A oficina de Acessibilidade Cultural (Figura 1) foi a primeira estratégia da abordagem de TO/EDLP, e houve a participação média de 23 pessoas, entre moradores locais, representantes do poder público vinculados a museus, Secretaria de Cultura, Educação, Saúde, Coordenadoria de Acessibilidade, docentes da universidade e vizinhança.

Figura 1
Oficinas de Acessibilidade Cultural do Ponto de Cultura Tradicional

As participantes foram mapeadas e envolvidas em canais de comunicação para fortalecer o debate da pauta da Acessibilidade Cultural no território do quilombo. Com isso, passaram a frequentar outras atividades do Ponto de Cultura, envolvendo-se com a comunidade local no debate e na ação sobre a acessibilidade dos conteúdos relativos às memórias de povos e comunidades tradicionais.

Diante da inexistência de pessoas com deficiência participando da oficina, foram realizados contatos diretos e agendamentos com instituições voltadas às questões das pessoas com deficiência, como centros de reabilitação, desportivos, associações e movimentos de direitos e órgãos da prefeitura da cidade, como a Coordenadoria de Acessibilidade de Niterói.
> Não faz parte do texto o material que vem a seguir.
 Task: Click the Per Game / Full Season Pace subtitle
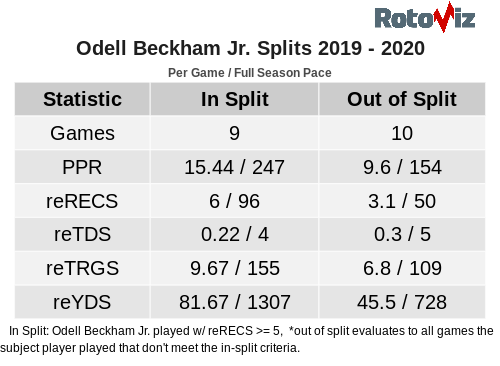click(250, 73)
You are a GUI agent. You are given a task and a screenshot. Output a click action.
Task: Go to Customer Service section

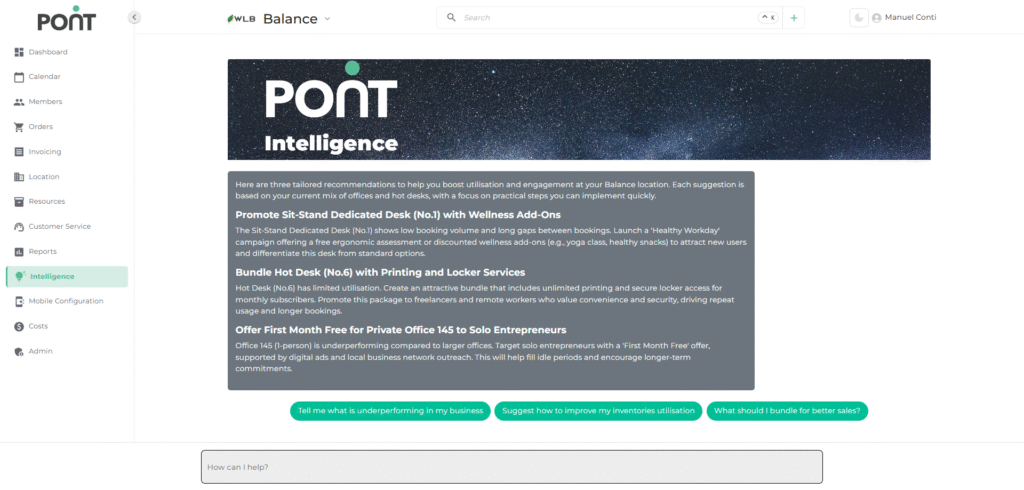coord(59,226)
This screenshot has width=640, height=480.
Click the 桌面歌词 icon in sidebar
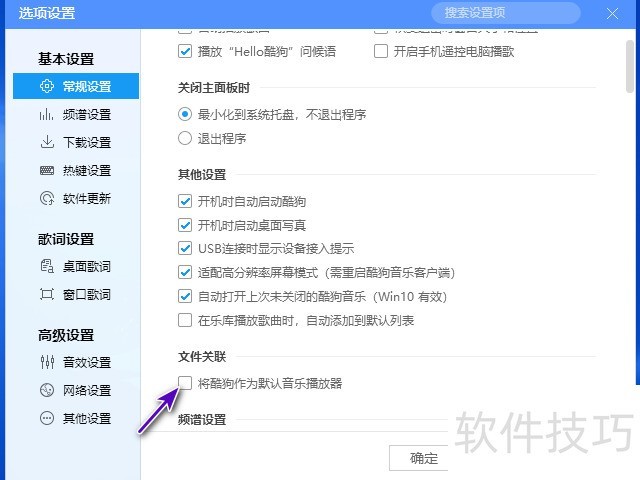[x=46, y=267]
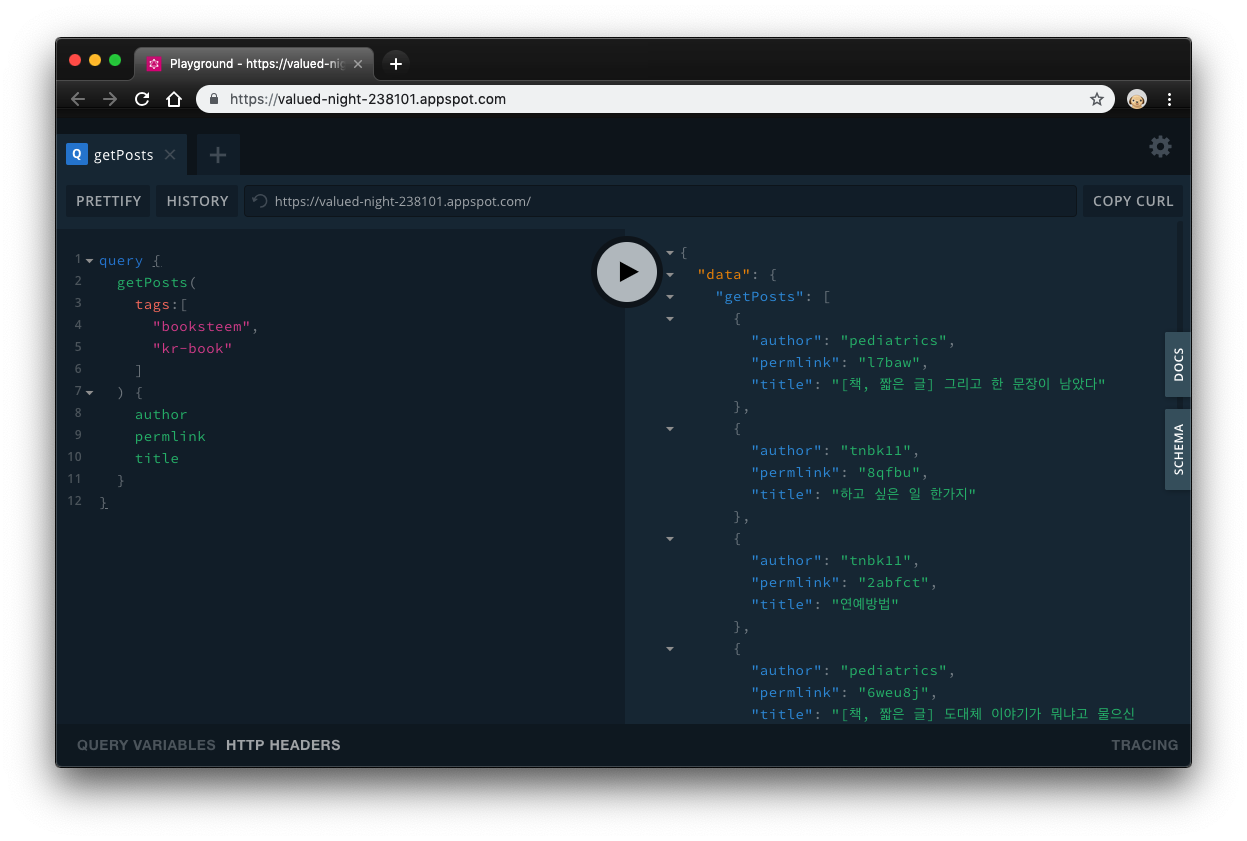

Algumas pessoas dessas instituições foram convidadas a atuarem também como consultoras do projeto em estratégias de acessibilidade.

A oficina de Acessibilidade Cultural teve como objetivo sensibilizar as pessoas envolvidas para a pauta da deficiência como paradigma estético e considerar as pessoas com deficiência como sujeitos de direito à cultura.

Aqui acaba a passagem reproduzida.